We believe that every pupil should develop their skills and knowledge in design, structures, mechanisms, electrical control and a range of materials, including food. Design and Technology encourages children's creativity and encourages them to think about important issues. We don’t just learn in the classroom, we learn at Forest School, outdoors at gardening club and during CUSP DT festivals. We are able to share our creations with families by taking our creations home and sometimes even providing our dinner!
At Shankhill School, we will ensure our children become creative designers by making sure they meet the National Curriculum expectations, to:
- develop the creative, technical and practical expertise needed to perform everyday tasks confidently and to participate successfully in an increasingly technological world
- build and apply a repertoire of knowledge, understanding and skills in order to design and make high-quality prototypes and products for a wide range of users
- critique, evaluate and test their ideas and products and the work of others
- understand and apply the principles of nutrition and learn how to cook
All teachers provide inclusive, quality first teaching in DT by planning and delivering engaging and effective teaching and learning for their class. In Shankhill School, we follow the National Curriculum and primarily use the CUSP Scheme of Work as a guide to support teachers with their planning and assessment.
Working as a Designer
- Design: The art or process of deciding how something will look or work
- Make: Create something by combining materials or putting parts together.
- Evaluate: Form an opinion of the value or quality of something after careful thought.

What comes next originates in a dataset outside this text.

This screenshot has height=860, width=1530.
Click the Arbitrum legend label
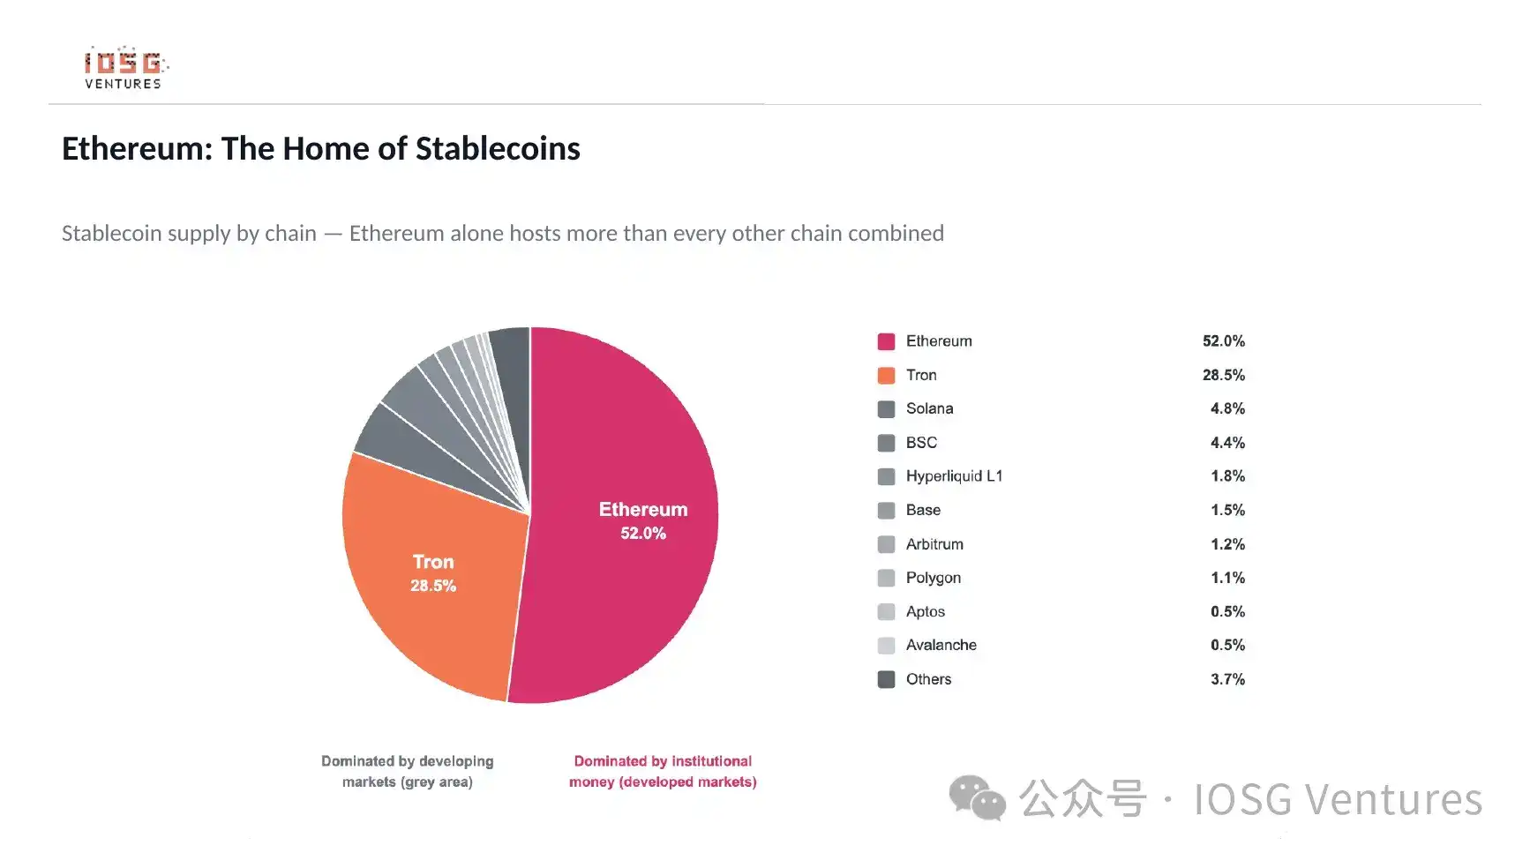point(934,544)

- Apply: Use something or make something work in a particular situation
In Early Years, pupils explore and use a variety of media and materials through a combination of child initiated and adult led activities. Teachers plan DT activities linked to each topic. Child interests are also explored when they arise and are supported through planning.
- Indoors: Construction kits: small and large, junk modelling, deconstruction building, mobilo, duplo, Lego, wooden blocks, stickle bricks, K’NEX, straws and connectors. Cutting and joining resources: scissors, hole punches, hammers, nails, glue, sellotape, treasury tags, ribbon, split pins, wool and string. Media: paper, card, bags, cardboard boxes, trays. Embellishments: sequins, glitter, buttons, threads, pom poms, wool, ribbon, stickers.
- Outdoors: Planks of wood, tyres, den building poles, fabric, canes, crates, pegs, ropes and reels.
In key stage 1, pupils are taught the knowledge, understanding and skills needed to engage in an iterative process of designing and making. They work in a range of relevant contexts [for example, the home and school, gardens and playgrounds, the local community, industry and the wider environment]. They will learn about the work of a range craft makers and designers.
Learning in key stage 2, pupils will be taught the knowledge, understanding and skills needed to engage in an iterative process of designing and making. They should work in a range of relevant contexts [for example, the home, school, leisure, culture, enterprise, industry and the wider environment]. They will learn about the work of a range craft makers and designers.